Thousands of local banks and specialized lenders are also involved. Small Business Administration operates Lender Match Program to connect applicants with willing lenders.

More than you might need in the spring.

The exact requirements differ depending on the lender, but candidates usually require copies of their payroll. Many lenders will also request the 2019 business tax return and documents such as incorporation documents or a certificate of state registration of the business.

Those looking for a second loan will need records showing that their sales fell at least 25 percent in the last year’s quarter. Lenders are not required to collect this proof before making a loan of less than $ 150,000, but they must obtain it before the loan is eligible for forgiveness. Most lenders plan to request it during the application process.
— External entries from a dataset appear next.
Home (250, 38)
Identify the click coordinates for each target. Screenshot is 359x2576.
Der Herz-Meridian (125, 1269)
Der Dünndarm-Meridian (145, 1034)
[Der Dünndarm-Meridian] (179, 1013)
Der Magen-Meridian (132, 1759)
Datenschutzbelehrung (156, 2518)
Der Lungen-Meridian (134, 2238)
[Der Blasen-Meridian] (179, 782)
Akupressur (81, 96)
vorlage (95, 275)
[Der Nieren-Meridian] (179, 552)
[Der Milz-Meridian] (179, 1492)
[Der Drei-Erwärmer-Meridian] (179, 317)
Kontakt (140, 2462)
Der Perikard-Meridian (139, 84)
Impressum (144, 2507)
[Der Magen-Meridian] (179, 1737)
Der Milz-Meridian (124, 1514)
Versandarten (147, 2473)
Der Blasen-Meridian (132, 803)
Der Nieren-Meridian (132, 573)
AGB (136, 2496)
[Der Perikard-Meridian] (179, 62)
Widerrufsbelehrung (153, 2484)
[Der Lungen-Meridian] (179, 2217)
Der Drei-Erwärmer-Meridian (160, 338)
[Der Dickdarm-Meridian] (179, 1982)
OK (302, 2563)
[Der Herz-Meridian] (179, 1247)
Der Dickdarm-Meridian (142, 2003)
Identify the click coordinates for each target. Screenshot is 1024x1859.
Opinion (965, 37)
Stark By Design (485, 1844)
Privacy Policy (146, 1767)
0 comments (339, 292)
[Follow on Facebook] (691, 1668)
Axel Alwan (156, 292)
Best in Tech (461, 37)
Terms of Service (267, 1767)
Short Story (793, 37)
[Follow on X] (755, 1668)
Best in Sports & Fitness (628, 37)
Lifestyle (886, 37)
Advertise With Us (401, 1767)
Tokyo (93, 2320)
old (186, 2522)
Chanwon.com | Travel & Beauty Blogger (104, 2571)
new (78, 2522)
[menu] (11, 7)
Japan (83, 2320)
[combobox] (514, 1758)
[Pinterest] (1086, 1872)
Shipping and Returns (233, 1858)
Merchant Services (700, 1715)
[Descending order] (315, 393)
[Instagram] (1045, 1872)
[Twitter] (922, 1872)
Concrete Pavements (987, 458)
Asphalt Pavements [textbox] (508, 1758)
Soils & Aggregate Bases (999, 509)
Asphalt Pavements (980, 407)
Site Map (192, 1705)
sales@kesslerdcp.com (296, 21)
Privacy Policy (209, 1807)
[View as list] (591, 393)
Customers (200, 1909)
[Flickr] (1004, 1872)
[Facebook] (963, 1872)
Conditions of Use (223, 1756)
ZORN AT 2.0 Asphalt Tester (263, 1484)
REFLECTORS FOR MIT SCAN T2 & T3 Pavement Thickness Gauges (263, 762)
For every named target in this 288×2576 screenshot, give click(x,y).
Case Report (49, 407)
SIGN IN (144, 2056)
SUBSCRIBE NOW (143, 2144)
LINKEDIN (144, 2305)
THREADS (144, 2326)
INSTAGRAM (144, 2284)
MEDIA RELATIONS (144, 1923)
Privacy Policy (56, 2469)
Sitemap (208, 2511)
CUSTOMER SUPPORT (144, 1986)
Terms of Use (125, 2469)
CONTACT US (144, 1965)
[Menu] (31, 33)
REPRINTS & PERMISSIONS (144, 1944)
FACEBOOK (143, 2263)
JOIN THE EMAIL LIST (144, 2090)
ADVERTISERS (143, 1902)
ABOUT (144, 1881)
In the first round of the program, the Small Business Administration instantly approved lenders’ applications, allowing some loans to be paid off within hours of the borrower’s application. This time the agency added additional checks for fraudand many lenders have stepped up their due diligence as well. Usually, it will take at least a few days from application to payment.

When the program started in April, the money ran out in just 13 days, infuriate applicants who were not allowed… Congress quickly allocated more, which was enough: when the program ended in August, more than $ 120 billion was not spent

This time, Treasury officials believe that $ 284 billion will be enough to fund all eligible applications.